2 volumes. 8vo., (7 4/8 x 4 6/8 inches). Fine folding engraved frontispiece "Map of the Colony of New South Wales reduced by permission from Cross's large Map" (short tear near mount, some offsetting). 19th-century half plum calf, marbled paper boards, the spine in five compartments, with four raised bands, purple morocco lettering-pieces in 2, the others decorated with fine gilt tools, all edges marbled, by Lindop of Northwich, with their ticket on the front paste-down of volume one (spines a bit faded).
Provenance: with the small ink library stamp of Hugh Selbourne, his sale, Bonhams, 8th March 2016, lot 262
Second edition, revised and enlarged, with the addition of Cross's map. Cunningham applied for employment as "surgeon-superintendent in convict transports. In this capacity he made five trips to New South Wales between 1819 and 1828, in the Recovery (August-December 1819 and April-July 1823), Grenada (May-September 1821 and October 1824–January 1825) and Morley (November 1827–March 1828), in which he lost only three of the 747 convicts under his care. On his last voyage, however, his failure to report an outbreak of whooping cough among the soldiers' children on board led to a severe epidemic in Sydney.

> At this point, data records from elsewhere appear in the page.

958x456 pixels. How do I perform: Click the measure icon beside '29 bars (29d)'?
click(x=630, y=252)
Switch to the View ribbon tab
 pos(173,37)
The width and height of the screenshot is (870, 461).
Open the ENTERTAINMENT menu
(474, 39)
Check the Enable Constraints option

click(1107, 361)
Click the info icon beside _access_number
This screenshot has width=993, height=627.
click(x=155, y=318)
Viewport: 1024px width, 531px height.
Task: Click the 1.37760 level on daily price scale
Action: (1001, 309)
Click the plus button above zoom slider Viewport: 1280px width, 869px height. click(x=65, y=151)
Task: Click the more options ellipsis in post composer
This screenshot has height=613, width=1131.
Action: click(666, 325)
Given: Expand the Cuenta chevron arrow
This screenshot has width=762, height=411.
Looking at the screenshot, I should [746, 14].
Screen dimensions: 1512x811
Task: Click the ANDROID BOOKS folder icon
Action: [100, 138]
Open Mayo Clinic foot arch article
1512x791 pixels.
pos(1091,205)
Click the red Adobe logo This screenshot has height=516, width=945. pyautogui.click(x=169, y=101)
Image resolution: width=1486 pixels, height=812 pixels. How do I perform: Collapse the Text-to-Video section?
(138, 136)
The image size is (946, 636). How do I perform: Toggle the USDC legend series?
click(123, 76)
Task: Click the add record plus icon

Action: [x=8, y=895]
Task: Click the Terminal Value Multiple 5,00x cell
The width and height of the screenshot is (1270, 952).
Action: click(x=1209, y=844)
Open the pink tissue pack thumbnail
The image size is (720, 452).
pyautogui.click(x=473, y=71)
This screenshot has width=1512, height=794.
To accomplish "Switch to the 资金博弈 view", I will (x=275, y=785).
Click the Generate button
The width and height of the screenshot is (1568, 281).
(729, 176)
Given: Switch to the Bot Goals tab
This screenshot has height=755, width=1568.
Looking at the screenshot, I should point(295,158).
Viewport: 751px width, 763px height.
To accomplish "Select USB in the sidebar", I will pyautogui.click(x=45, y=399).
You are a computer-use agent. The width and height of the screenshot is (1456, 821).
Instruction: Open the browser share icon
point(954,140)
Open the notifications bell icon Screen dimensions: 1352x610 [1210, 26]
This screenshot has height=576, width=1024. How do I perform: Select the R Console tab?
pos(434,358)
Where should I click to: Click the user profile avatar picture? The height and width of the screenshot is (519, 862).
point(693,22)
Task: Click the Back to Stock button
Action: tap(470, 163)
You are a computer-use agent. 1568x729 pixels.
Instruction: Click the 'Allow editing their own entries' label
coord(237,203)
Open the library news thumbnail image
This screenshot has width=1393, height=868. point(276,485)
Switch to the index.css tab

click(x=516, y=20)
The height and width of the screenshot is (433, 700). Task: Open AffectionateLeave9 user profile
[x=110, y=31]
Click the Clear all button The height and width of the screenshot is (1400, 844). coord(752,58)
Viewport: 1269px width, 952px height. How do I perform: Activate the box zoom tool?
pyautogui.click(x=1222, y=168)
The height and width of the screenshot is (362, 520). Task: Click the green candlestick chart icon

"In 1825 Cunningham was granted 1200 acres (486 ha) on the Upper Hunter River, with a lease of 1340 acres (542 ha) adjoining, and in 1826 he applied for an additional grant of the leased land, which was issued in 1830. In this application he claimed to have spent £1100 on stock and improvements, the property, on which fourteen convicts were employed, being managed in his absence by Lieutenant William Ogilvie R.N., a neighbouring settler. He proposed to bring out Saxon merinos and agricultural implements to the value of some hundreds more. In 1827 he published Two Years in New South Wales; a Series of Letters, Comprising Sketches of the Actual State of Society in that Colony; of its Peculiar Advantages to Emigrants; of its Topography, Natural History, etc. etc. in two volumes; it was extremely popular, running through three large editions in two years, with a German translation in 1829. On the proceeds of this book and the savings of his naval service he hoped to establish himself as a settler on his property. In this, however, he did not succeed, partly because of a severe drought, and in May 1830 he returned to England" (L. F. Fitzhardinge, 'Cunningham, Peter Miller (1789–1864)', Australian Dictionary of Biography, National Centre of Biography, Australian National University). Ferguson, 1109.